→ **What to do**
1. Summarize the passage on ammonium's charge in two sentences.
2. Answer these questions from the passage on ammonium's charge, giving each answer on its own line.
(a) How many protons and electrons does NH4(+) have?
(b) What bond length is given for Rydberg bonds?
(c) What forms when gaseous NH3 and gaseous HCl react?
3. In the passage on ammonium's charge, swap "preaching" for "lecturing" and write out the part from "Chemical bonds come" up to and including "or NH4Cl [0].".
===== Document section =====
There are a couple of ways to think about this problem.

Firstly, if ammonia (NH3) is a neutral molecule, it has the same number of protons as electrons. If you add H+, a single proton, however you work out the bonding the NH4(+) molecule must have one more proton than electrons so it must be singly positively charged.

You are right about how we consider the bonding to work: N has a lone pair in NH3 and it donates this pair as a dative covalent bond with H. We generally draw the bonding (Lewis) diagram with the positive charge on the N (although the best representation is with the big square brackets around NH4 and a + outside the brackets) in NH4(+)and this can be explained in the following way:

A normal single covalent bond exists when two atoms donate an unpaired electron each to a central area, they pair up and form a covalent bond. The dative bond in NH4(+) can be thought of as the N losing one of the electrons in its lone pair to the H+, making it neutral and the N positively charged, then the remaining electron from the N lone pair and the electron now on the H atom forming a normal covalent bond. The overall effect is that the positive charge is transferred to the atom donating the lone pair to make the dative bond. I'm not saying that this initial electron transfer to H actually happens, but it does help to explain why we generally draw NH4(+) with the charge on the N.

Best wishes,

Tom Collins


Philippa,

It might help you to think of this from an accounting perspective. In NH3, N contributes 7p, 7e, the 3 H contribute 1p, 1e each. The number of protons and electrons match. In HCl, H 1p, 1e and Cl 17p, 17e. As you suggested, when NH4(+) forms from the reaction of NH3 and HCl, the H from the HCl is transfered to the NH3 without its electron. So the Cl now has the electron which used to belong to the H. Thus, NH4(+) has a total of 11p an and 10e giving it the 1+ charge, and the Cl has 17p and 18e, giving it a 1- charge.

Now whether the ammonium ion is formed from the reaction of ammonia and hydrochloric acid, it will always have 11p, 10e, and thus a positive charge.

Greg (Roberto Gregorius)
Canisius College


Part of the confusion is caused by a practice that has imbedded itself in chemistry texts -- specifically, trying to put chemical bonds into various "boxes" such as "co-ordinate" bonds etc.

Chemical bonds come in all "flavors" from purely transferring an electron to newly discovered Rydberg bonds that have a bond length of hundreds of Angstroms. So the artificial "pigeon holing" of chemical bonds is more confusing than helpful. That is my opinion, so I will stop preaching.

To make things simpler, consider the reaction of gaseous NH3 and gaseous HCl that react to form solid ammonium chloride: NH4Cl, which is neutral as are the reactants. Ammonia consists of 3 identical N--H bonds and a lone pair. When the lone pair (two electrons) combines with HCl, the lone pair bonds with the H atom forming 4 identical N--H bonds and a Cl atom. It becomes a matter of interpretation whether you want to consider this (NH4)[+1] -- (Cl)[-1] or NH4Cl [0].

Part of your confusion also arises because you did not mention the Cl[-1]. Since that is "clearly" a negative ion the other product must be positively charged -- electrical charge is always "conserved". What is on the reactant side must be the same as what is on the product side.
===== Data records =====
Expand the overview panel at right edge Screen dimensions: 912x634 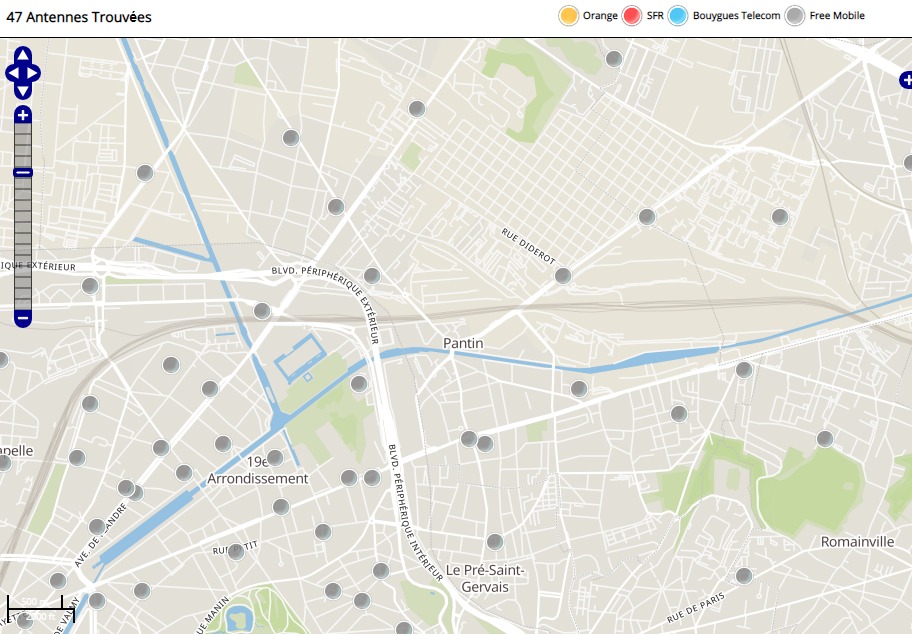coord(905,80)
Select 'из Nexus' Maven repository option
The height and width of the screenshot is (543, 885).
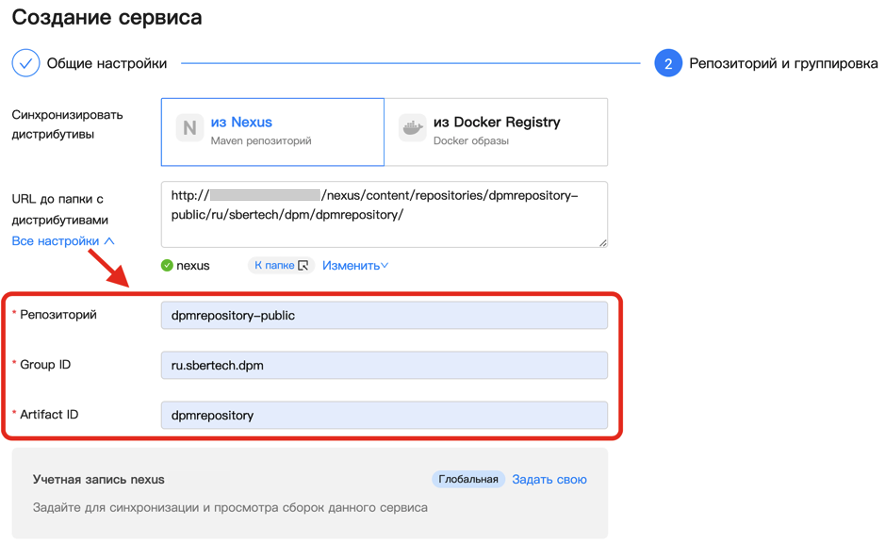pyautogui.click(x=272, y=131)
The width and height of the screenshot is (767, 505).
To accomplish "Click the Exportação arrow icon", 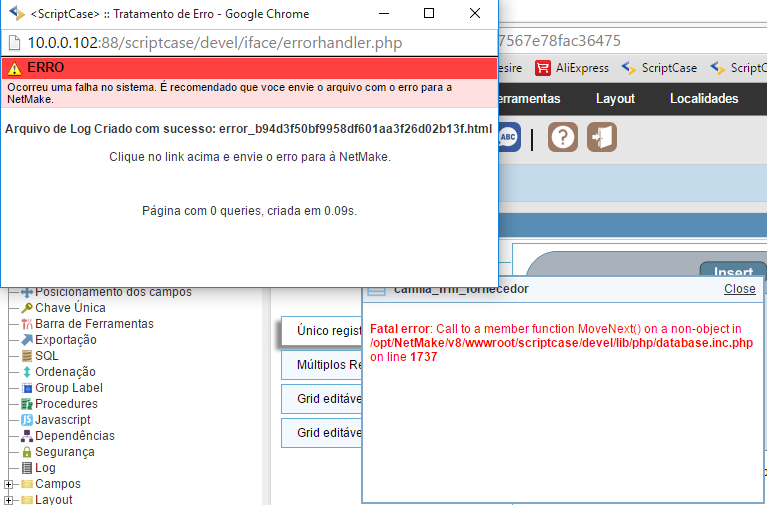I will (x=27, y=340).
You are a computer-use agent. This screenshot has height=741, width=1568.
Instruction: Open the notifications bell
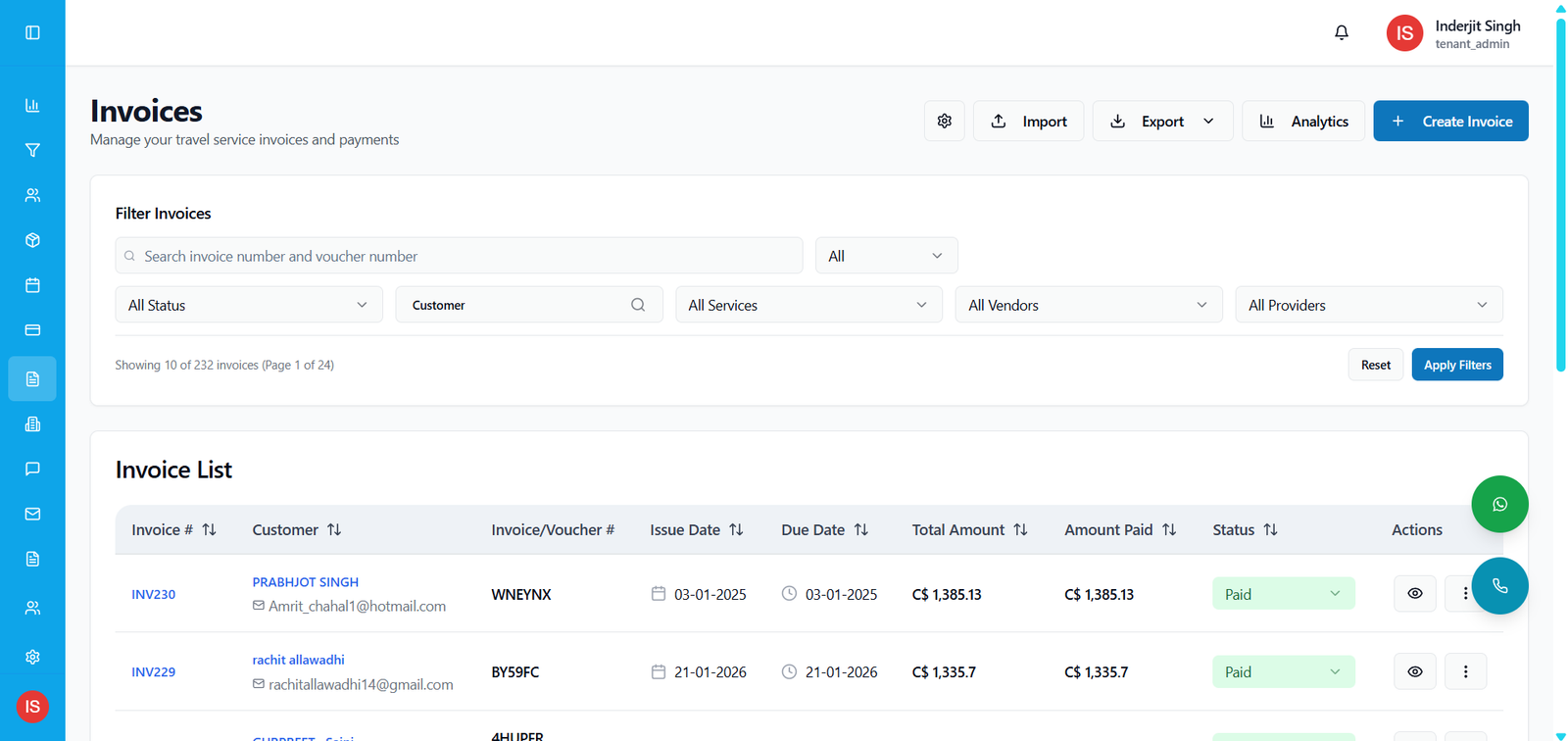pos(1341,32)
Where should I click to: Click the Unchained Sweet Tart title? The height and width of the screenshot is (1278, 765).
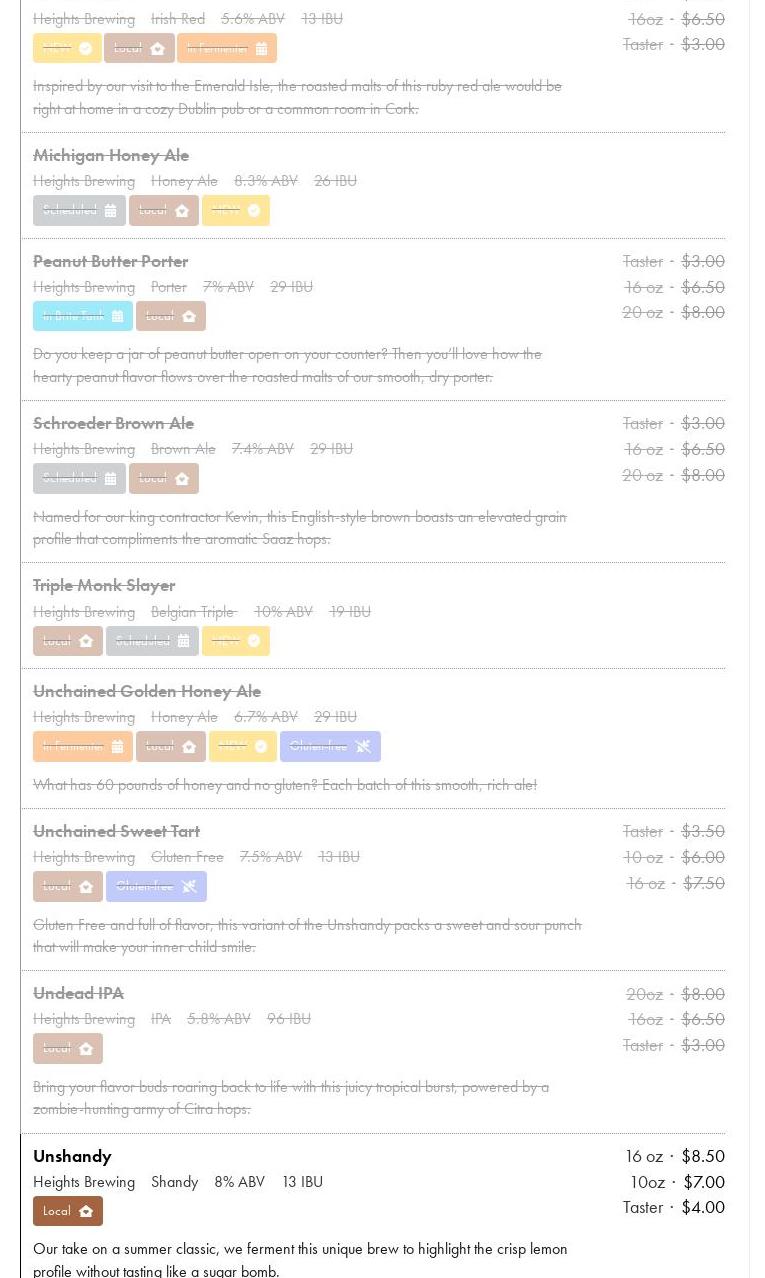click(116, 831)
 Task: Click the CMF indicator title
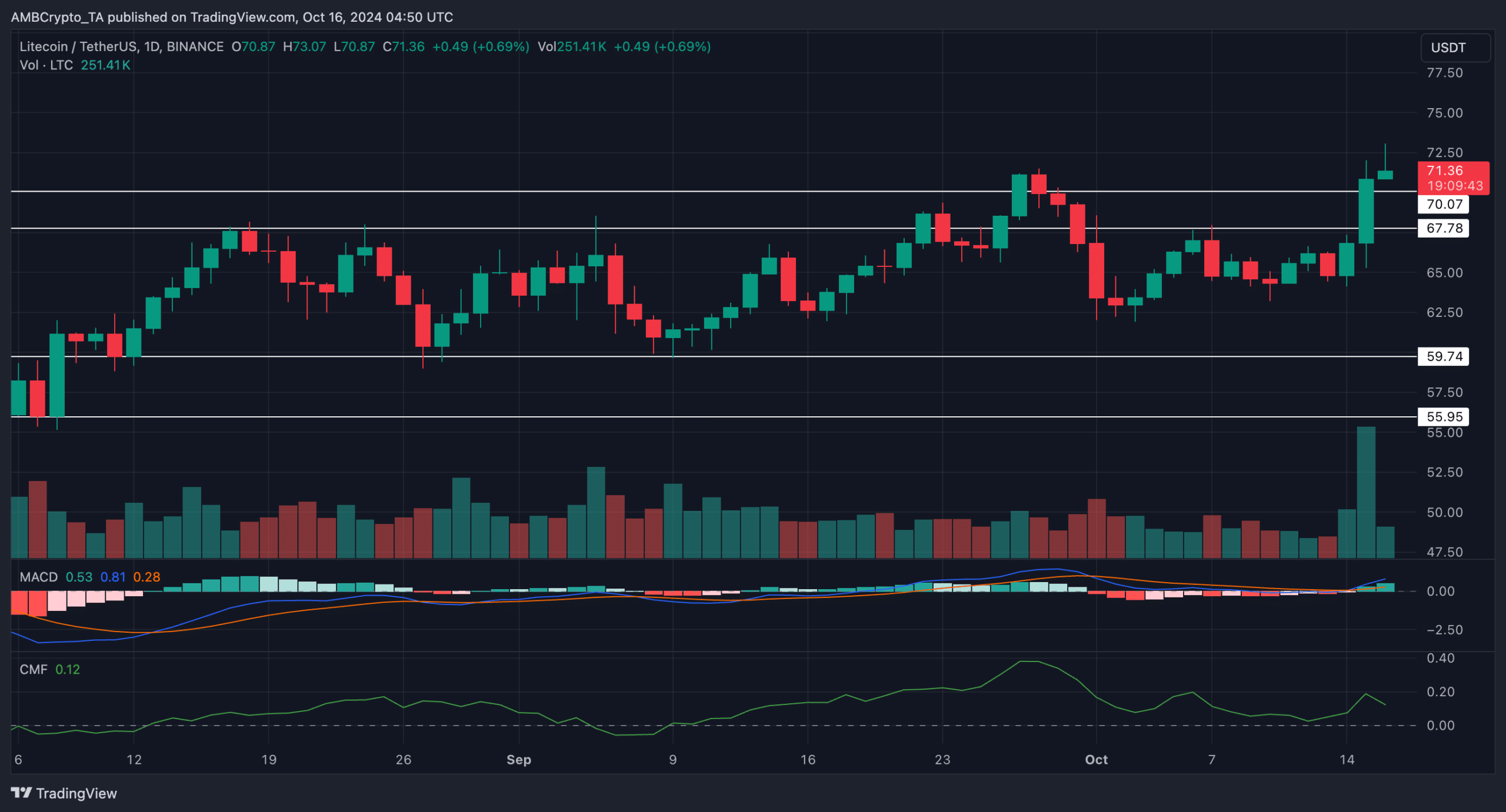(33, 669)
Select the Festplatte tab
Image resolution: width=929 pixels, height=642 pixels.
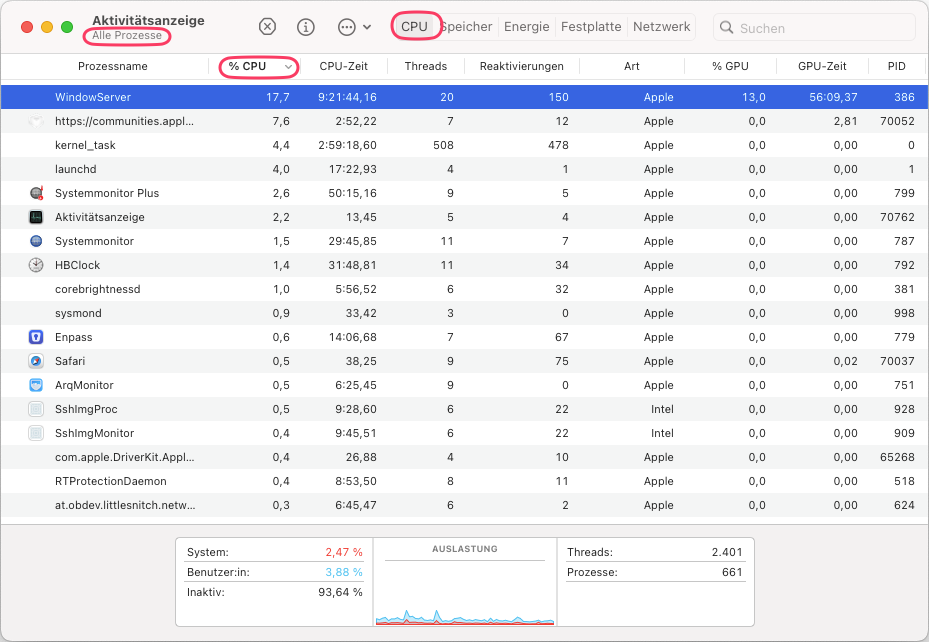pos(590,27)
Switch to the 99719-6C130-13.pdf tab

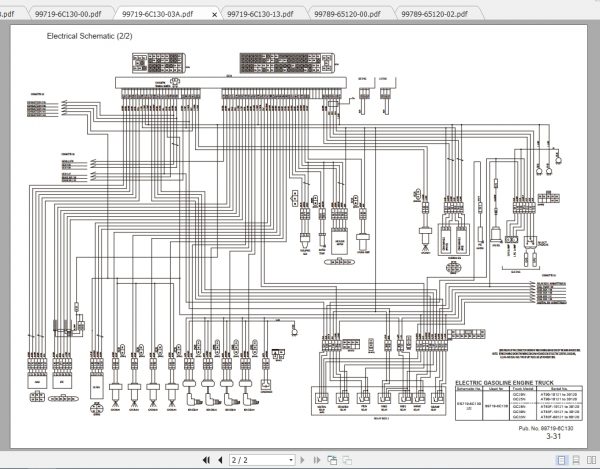click(x=260, y=14)
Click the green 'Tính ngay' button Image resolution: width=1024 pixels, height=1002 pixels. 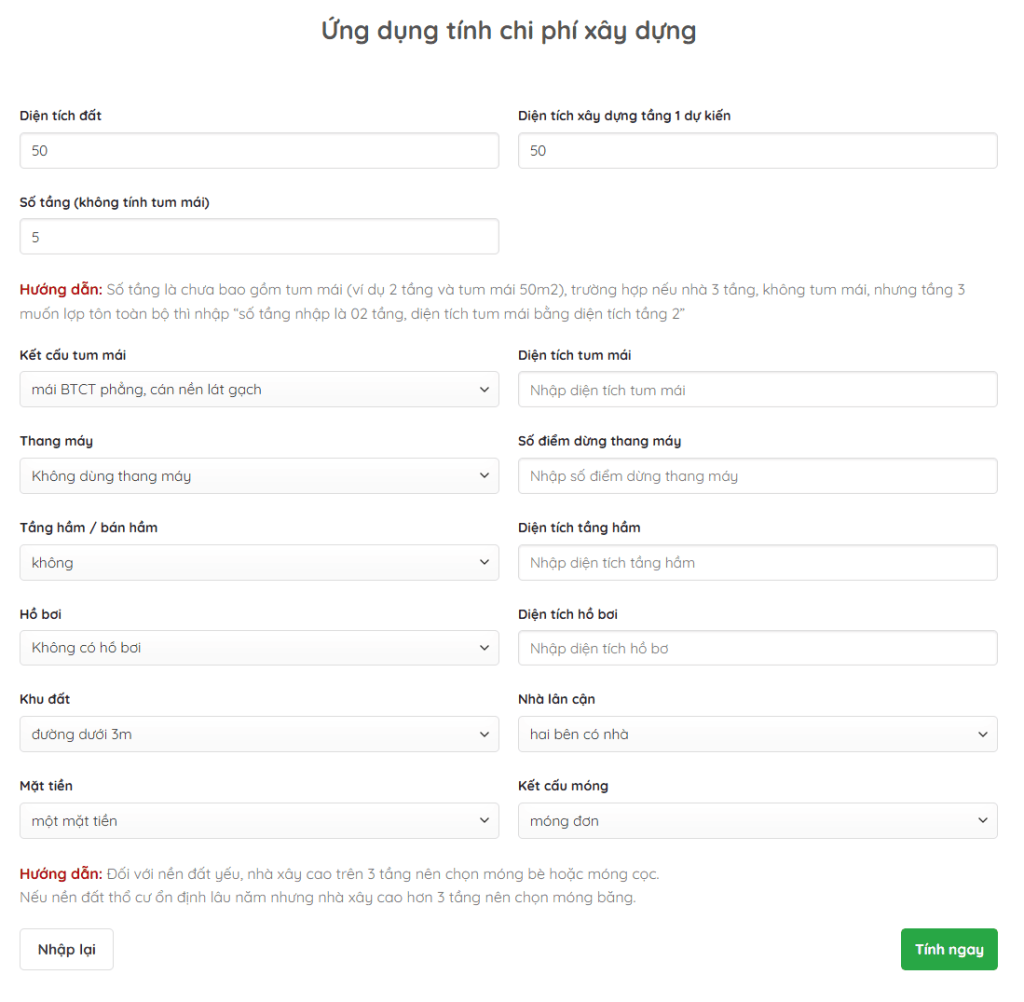click(x=948, y=950)
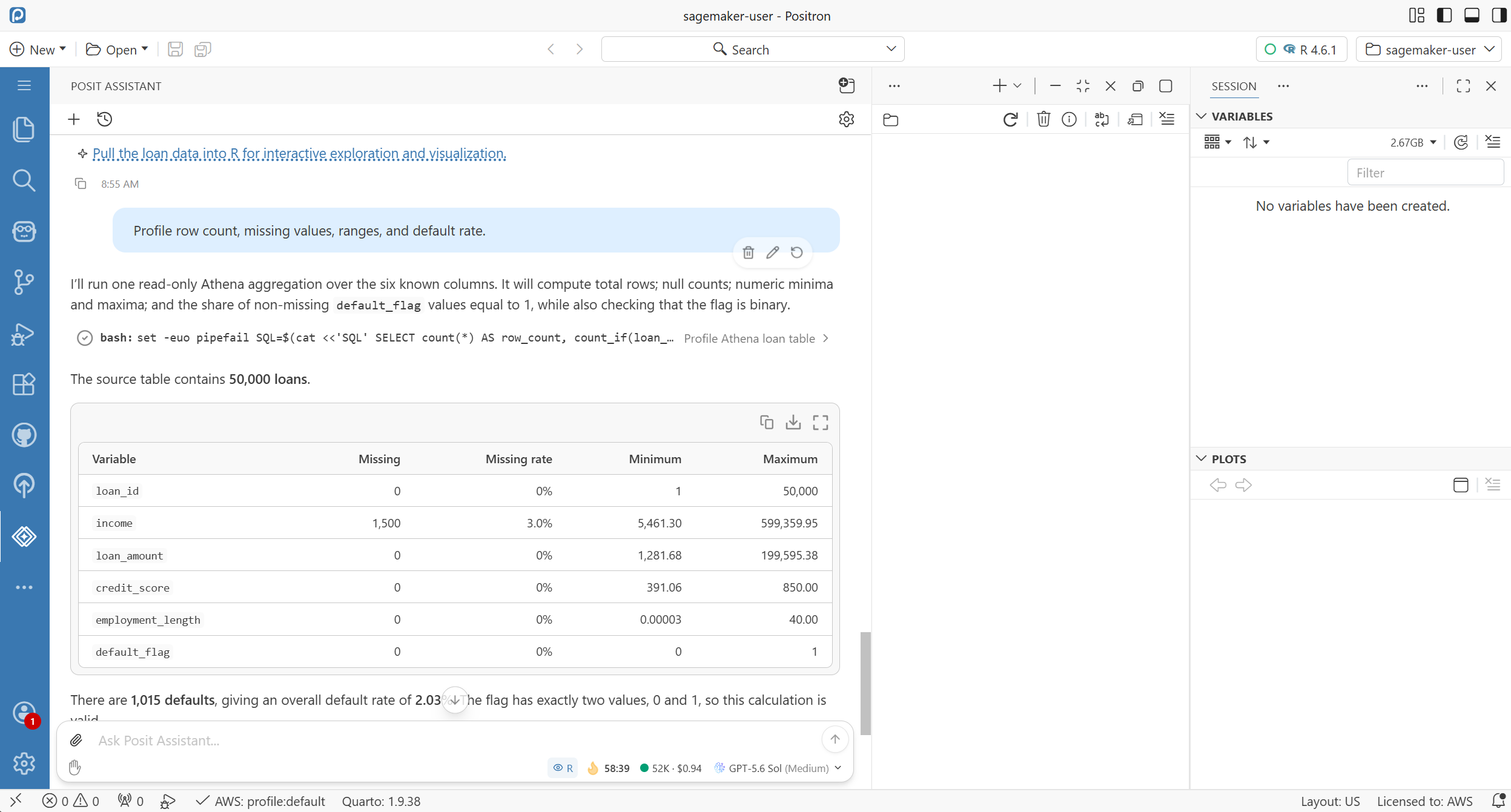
=====
→ **The results**
1. Adding a proton to neutral NH3 leaves NH4(+) with one more proton than electrons (11 protons and 10 electrons), so it carries a single positive charge. The charge is generally drawn on the N because the atom donating the lone pair in a dative bond takes on the positive charge, and when NH3 reacts with HCl the Cl ends up negatively charged, since charge is conserved.

2.
(a) 11 protons and 10 electrons.
(b) Hundreds of Angstroms.
(c) Solid ammonium chloride, NH4Cl.

3.
Chemical bonds come in all "flavors" from purely transferring an electron to newly discovered Rydberg bonds that have a bond length of hundreds of Angstroms. So the artificial "pigeon holing" of chemical bonds is more confusing than helpful. That is my opinion, so I will stop lecturing.

To make things simpler, consider the reaction of gaseous NH3 and gaseous HCl that react to form solid ammonium chloride: NH4Cl, which is neutral as are the reactants. Ammonia consists of 3 identical N--H bonds and a lone pair. When the lone pair (two electrons) combines with HCl, the lone pair bonds with the H atom forming 4 identical N--H bonds and a Cl atom. It becomes a matter of interpretation whether you want to consider this (NH4)[+1] -- (Cl)[-1] or NH4Cl [0].